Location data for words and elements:
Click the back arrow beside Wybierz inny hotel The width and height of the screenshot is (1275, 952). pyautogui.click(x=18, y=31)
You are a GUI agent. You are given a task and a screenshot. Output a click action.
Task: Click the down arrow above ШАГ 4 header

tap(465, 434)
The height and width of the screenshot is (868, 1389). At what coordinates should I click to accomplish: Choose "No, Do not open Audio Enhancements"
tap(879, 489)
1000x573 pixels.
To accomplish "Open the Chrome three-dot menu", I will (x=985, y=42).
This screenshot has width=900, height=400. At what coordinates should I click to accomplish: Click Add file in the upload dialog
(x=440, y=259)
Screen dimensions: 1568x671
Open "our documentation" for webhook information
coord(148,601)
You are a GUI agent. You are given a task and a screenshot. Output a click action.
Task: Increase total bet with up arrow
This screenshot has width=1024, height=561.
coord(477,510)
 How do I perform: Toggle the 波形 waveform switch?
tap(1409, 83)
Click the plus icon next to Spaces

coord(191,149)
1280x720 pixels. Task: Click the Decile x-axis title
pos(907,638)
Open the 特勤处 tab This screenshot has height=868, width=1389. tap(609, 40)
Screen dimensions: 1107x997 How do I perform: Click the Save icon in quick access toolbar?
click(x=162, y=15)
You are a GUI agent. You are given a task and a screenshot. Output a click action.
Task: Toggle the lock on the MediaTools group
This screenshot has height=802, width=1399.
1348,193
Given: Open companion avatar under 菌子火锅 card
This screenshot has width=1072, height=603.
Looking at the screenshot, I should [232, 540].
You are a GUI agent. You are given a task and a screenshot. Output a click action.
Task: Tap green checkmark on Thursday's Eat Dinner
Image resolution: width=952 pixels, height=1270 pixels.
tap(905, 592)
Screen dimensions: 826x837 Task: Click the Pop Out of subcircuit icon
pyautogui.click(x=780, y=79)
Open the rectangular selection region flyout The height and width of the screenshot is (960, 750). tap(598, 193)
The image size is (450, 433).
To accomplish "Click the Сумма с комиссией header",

Task details
Rewrite every line of the items above as a JSON list of strings, with one string per line and no strings for blank lines.

Correct response
[
  "Click the back arrow beside Wybierz inny hotel The width and height of the screenshot is (1275, 952). pyautogui.click(x=18, y=31)",
  "You are a GUI agent. You are given a task and a screenshot. Output a click action.",
  "Task: Click the down arrow above ШАГ 4 header",
  "tap(465, 434)",
  "The height and width of the screenshot is (868, 1389). At what coordinates should I click to accomplish: Choose \"No, Do not open Audio Enhancements\"",
  "tap(879, 489)",
  "1000x573 pixels.",
  "To accomplish \"Open the Chrome three-dot menu\", I will (x=985, y=42).",
  "This screenshot has width=900, height=400. At what coordinates should I click to accomplish: Click Add file in the upload dialog",
  "(x=440, y=259)",
  "Screen dimensions: 1568x671",
  "Open \"our documentation\" for webhook information",
  "coord(148,601)",
  "You are a GUI agent. You are given a task and a screenshot. Output a click action.",
  "Task: Increase total bet with up arrow",
  "This screenshot has width=1024, height=561.",
  "coord(477,510)",
  " How do I perform: Toggle the 波形 waveform switch?",
  "tap(1409, 83)",
  "Click the plus icon next to Spaces",
  "coord(191,149)",
  "1280x720 pixels. Task: Click the Decile x-axis title",
  "pos(907,638)",
  "Open the 特勤处 tab This screenshot has height=868, width=1389. tap(609, 40)",
  "Screen dimensions: 1107x997 How do I perform: Click the Save icon in quick access toolbar?",
  "click(x=162, y=15)",
  "You are a GUI agent. You are given a task and a screenshot. Output a click action.",
  "Task: Toggle the lock on the MediaTools group",
  "This screenshot has height=802, width=1399.",
  "1348,193",
  "Given: Open companion avatar under 菌子火锅 card",
  "This screenshot has width=1072, height=603.",
  "Looking at the screenshot, I should [232, 540].",
  "You are a GUI agent. You are given a task and a screenshot. Output a click action.",
  "Task: Tap green checkmark on Thursday's Eat Dinner",
  "Image resolution: width=952 pixels, height=1270 pixels.",
  "tap(905, 592)",
  "Screen dimensions: 826x837 Task: Click the Pop Out of subcircuit icon",
  "pyautogui.click(x=780, y=79)",
  "Open the rectangular selection region flyout The height and width of the screenshot is (960, 750). tap(598, 193)",
  "The image size is (450, 433).",
  "To accomplish \"Click the Сумма с комиссией header\","
]